Fourteen women and 21 children were killed. "Whether anyone actually active in al-Qaida was killed remains hotly contested." Shortly afterwards, Shaye was kidnapped and beaten by Yemeni security forces. In a trial that was criticized internationally by reporters' groups and human rights organizations, he was accused of terrorism. Shaye is currently serving a five-year sentence.
Scahill and Rowley got to the bars of Shaye's cell to interview him, before the camera goes dark (in almost every scene, they put their lives at risk). This might also bring to mind the fates of Sami al-Haj of al-Jazeera, also kidnapped, and sent to Guantanamo, and of Julian Assange, trapped in asylum in Ecuador's London embassy.
President Obama thus helped put a respected reporter in prison for reporting critically on JSoc's activities.
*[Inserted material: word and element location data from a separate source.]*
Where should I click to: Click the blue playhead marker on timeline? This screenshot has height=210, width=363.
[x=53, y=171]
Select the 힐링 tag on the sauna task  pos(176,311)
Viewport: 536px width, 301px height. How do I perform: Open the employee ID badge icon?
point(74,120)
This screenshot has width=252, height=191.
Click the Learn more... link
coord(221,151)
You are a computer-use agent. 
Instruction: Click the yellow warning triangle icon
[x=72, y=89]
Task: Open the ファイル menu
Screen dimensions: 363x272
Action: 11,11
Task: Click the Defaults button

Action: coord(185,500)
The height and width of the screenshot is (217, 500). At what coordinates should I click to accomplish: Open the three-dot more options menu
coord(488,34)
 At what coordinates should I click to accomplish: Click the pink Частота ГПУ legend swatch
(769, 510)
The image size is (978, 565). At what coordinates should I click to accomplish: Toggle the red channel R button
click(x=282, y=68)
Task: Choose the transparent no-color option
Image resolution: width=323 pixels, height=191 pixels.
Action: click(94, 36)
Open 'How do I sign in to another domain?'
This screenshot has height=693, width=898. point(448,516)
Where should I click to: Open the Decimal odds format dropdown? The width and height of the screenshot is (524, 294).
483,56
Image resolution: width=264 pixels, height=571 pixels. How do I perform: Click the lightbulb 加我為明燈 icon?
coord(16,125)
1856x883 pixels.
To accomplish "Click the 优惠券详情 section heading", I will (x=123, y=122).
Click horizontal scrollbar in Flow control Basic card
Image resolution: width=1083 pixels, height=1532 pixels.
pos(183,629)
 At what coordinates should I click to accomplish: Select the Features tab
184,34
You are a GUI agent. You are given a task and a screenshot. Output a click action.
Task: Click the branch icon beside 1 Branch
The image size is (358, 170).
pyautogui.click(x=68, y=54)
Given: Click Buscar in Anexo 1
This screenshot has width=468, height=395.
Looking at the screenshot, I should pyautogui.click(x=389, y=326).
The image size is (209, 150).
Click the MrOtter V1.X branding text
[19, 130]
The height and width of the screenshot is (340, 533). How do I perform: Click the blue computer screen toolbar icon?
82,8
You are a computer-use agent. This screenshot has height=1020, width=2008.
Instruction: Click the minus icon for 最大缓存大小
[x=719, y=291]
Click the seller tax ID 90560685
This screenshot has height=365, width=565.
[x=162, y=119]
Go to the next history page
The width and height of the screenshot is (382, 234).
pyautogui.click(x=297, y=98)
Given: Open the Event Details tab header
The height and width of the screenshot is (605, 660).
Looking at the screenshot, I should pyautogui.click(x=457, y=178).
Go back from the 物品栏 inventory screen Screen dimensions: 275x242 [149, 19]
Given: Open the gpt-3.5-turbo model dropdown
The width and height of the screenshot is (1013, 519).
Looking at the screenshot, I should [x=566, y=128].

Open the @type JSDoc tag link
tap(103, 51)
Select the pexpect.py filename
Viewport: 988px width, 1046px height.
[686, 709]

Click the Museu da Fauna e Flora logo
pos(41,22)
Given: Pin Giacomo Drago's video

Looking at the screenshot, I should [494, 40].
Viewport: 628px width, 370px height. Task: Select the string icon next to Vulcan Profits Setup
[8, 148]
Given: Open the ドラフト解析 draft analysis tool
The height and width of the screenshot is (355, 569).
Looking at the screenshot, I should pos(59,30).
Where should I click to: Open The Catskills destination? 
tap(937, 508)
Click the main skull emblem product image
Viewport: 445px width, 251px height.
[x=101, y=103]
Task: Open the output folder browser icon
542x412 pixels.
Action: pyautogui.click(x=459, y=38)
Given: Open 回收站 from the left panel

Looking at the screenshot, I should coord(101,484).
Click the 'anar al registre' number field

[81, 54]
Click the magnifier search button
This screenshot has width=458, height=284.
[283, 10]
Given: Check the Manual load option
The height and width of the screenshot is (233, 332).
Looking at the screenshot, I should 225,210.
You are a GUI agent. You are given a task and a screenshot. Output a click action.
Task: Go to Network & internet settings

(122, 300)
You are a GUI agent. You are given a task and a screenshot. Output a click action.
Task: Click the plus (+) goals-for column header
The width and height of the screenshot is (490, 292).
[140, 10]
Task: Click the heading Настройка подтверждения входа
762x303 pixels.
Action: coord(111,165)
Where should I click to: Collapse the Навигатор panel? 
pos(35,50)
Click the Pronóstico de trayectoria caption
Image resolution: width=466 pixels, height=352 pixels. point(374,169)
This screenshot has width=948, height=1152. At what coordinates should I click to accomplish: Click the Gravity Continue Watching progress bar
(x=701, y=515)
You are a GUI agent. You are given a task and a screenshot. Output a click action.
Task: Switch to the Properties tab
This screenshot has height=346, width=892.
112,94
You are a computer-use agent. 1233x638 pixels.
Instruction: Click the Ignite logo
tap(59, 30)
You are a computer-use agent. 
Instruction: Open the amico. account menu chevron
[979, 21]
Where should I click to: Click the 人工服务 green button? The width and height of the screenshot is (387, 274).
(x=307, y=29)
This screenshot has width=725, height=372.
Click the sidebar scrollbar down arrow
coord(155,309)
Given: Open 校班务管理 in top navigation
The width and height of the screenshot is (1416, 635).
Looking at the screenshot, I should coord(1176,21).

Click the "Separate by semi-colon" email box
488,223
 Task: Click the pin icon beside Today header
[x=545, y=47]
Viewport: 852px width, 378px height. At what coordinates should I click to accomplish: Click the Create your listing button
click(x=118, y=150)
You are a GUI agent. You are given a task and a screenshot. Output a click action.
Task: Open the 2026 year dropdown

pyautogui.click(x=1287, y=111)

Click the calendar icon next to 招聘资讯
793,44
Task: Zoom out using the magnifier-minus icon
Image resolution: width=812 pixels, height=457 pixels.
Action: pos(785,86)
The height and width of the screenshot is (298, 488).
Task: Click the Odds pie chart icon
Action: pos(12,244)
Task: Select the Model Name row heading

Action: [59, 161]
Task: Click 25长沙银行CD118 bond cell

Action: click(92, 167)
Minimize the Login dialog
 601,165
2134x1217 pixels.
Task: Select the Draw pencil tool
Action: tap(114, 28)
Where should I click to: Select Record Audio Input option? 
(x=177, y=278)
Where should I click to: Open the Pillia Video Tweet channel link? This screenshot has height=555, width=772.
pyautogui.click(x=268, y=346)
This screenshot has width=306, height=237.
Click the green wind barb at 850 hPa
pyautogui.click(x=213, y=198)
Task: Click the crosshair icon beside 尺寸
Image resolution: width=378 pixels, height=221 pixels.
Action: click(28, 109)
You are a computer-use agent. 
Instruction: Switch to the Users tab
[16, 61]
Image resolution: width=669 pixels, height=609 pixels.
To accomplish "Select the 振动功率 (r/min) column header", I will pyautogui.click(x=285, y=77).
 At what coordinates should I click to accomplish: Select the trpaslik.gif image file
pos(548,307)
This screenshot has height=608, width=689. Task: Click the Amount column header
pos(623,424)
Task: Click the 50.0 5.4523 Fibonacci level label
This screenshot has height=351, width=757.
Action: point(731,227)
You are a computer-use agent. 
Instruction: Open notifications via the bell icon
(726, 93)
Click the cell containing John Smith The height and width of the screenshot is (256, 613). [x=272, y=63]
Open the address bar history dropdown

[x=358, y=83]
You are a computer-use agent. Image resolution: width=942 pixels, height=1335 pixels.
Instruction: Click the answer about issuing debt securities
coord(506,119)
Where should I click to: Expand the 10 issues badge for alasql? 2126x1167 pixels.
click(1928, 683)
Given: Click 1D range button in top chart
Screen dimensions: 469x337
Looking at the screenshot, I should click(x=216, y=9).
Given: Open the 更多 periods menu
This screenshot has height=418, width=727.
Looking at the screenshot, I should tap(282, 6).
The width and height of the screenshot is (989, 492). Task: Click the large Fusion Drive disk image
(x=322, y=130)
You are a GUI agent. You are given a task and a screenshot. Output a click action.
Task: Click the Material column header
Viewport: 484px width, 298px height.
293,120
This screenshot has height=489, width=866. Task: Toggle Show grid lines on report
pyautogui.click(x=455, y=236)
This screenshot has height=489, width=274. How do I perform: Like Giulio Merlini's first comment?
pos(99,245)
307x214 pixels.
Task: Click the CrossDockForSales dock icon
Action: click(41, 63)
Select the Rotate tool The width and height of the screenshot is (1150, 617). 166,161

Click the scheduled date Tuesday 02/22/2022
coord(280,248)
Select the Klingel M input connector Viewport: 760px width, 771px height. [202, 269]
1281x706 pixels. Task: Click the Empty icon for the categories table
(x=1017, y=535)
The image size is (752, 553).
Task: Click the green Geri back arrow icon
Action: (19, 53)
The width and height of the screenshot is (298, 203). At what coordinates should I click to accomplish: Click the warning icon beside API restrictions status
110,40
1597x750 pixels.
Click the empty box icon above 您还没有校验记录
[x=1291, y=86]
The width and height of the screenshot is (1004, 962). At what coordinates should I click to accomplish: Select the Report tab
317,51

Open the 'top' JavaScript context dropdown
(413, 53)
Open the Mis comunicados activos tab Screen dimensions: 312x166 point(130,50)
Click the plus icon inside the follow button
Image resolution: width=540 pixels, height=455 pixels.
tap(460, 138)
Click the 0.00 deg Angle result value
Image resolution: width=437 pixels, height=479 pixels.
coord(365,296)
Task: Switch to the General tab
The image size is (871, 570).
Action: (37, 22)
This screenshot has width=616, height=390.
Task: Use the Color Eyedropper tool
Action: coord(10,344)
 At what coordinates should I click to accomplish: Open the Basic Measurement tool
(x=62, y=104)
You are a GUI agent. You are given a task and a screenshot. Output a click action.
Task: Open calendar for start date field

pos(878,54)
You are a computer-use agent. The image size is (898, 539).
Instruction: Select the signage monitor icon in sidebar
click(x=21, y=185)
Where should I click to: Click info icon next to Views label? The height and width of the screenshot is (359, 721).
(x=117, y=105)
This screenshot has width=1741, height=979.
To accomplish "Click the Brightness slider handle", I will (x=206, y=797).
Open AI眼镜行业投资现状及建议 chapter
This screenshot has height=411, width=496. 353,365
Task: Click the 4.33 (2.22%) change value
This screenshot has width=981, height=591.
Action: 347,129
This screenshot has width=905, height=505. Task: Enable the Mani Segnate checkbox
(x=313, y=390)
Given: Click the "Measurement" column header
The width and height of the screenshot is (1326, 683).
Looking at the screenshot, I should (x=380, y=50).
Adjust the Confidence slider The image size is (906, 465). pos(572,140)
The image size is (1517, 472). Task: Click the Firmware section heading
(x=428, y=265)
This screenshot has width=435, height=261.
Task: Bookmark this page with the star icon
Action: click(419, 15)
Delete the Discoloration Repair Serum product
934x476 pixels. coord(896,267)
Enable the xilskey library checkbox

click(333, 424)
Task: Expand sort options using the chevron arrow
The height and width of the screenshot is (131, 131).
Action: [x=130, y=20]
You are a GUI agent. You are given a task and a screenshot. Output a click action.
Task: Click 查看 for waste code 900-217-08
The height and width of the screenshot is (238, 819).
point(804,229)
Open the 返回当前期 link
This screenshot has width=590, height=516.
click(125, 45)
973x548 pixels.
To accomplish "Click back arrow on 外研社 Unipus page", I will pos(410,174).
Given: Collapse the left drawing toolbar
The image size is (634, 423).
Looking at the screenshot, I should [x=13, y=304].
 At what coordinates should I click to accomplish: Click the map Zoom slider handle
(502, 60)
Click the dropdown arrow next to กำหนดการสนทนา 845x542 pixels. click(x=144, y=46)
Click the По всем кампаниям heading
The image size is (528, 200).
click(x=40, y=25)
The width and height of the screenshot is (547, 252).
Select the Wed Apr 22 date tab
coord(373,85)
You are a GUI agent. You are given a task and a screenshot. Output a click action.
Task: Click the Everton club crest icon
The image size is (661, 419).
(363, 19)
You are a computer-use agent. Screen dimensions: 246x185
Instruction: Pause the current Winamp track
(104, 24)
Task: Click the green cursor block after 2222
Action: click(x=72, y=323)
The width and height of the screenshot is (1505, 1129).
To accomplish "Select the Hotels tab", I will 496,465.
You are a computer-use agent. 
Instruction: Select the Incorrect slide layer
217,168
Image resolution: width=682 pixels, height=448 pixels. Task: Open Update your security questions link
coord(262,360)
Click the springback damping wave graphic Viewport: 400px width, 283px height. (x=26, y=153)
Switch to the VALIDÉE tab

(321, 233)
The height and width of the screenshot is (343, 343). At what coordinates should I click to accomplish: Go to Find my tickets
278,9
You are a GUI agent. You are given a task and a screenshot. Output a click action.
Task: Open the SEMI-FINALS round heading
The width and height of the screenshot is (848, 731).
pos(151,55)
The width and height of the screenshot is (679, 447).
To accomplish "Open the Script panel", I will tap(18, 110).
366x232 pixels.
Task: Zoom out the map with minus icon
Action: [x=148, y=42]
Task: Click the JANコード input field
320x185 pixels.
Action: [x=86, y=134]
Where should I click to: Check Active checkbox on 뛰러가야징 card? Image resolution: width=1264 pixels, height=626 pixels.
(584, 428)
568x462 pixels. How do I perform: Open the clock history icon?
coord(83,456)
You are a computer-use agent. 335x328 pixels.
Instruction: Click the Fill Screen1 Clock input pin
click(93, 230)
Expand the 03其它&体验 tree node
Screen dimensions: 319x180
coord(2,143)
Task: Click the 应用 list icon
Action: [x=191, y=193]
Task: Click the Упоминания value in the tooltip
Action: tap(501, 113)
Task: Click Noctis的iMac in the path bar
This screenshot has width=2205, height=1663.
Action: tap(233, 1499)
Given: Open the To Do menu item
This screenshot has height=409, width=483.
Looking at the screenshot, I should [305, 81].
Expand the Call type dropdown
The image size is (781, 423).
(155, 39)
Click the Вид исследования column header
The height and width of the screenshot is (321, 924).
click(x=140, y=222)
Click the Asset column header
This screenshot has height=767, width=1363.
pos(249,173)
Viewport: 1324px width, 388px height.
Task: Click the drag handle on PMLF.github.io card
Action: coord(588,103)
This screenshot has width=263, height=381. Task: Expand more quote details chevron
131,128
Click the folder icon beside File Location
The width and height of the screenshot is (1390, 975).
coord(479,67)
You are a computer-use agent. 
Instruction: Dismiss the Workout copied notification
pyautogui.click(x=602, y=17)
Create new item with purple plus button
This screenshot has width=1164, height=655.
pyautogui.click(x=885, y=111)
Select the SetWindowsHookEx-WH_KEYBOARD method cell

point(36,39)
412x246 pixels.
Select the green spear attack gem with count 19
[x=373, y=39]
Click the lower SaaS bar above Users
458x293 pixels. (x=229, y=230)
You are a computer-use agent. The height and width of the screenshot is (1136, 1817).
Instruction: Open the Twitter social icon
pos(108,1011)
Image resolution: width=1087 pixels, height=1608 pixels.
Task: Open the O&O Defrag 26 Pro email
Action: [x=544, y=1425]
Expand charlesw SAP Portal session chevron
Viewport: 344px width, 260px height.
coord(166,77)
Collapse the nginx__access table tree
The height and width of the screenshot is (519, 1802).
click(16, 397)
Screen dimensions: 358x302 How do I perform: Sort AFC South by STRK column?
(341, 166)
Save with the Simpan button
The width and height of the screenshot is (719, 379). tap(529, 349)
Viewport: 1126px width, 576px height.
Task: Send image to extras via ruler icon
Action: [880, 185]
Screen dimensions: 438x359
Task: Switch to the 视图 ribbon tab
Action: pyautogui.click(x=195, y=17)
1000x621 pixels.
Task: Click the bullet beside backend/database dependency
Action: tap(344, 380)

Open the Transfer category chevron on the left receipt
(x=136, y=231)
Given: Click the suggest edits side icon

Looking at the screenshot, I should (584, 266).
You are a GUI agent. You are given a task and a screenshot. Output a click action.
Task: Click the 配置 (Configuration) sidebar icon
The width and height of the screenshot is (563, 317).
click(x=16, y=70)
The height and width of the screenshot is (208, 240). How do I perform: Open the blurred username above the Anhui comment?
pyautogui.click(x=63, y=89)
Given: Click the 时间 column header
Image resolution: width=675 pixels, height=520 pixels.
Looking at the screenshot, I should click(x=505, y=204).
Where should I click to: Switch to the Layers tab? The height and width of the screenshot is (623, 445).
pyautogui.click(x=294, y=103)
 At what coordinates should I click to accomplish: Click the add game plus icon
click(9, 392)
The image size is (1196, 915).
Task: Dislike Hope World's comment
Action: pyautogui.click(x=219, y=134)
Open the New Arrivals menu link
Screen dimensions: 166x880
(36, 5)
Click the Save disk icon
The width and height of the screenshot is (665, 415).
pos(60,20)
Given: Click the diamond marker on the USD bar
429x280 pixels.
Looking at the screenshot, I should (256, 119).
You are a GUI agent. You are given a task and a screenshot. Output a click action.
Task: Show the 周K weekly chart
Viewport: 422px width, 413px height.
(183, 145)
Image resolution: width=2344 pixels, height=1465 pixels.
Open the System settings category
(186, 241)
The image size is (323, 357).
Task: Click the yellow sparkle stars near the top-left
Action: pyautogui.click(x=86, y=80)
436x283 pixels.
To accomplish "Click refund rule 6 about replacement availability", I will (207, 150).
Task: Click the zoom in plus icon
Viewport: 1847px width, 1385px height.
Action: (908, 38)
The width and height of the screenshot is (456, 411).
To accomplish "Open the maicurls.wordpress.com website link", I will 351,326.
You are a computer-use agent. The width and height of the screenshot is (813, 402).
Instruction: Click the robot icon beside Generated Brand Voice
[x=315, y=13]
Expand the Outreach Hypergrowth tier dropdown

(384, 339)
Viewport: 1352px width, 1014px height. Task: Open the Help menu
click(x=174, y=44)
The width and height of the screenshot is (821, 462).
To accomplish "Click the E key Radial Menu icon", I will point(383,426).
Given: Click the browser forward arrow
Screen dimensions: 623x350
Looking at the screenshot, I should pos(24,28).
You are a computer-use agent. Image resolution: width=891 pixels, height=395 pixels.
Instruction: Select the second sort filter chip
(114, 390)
The most disturbing issue of all, however, is the documentation of the "secret laws" now facilitating these abuses of American power: Scahill succeeds in getting Senator Ron Wyden, who sits on the Senate intelligence committee, to confirm the fact that there are secret legal opinions governing the use of drones in targeted assassinations that, he says, Americans would be "very surprised" to know about. This is not the first time Wyden has issued this warning.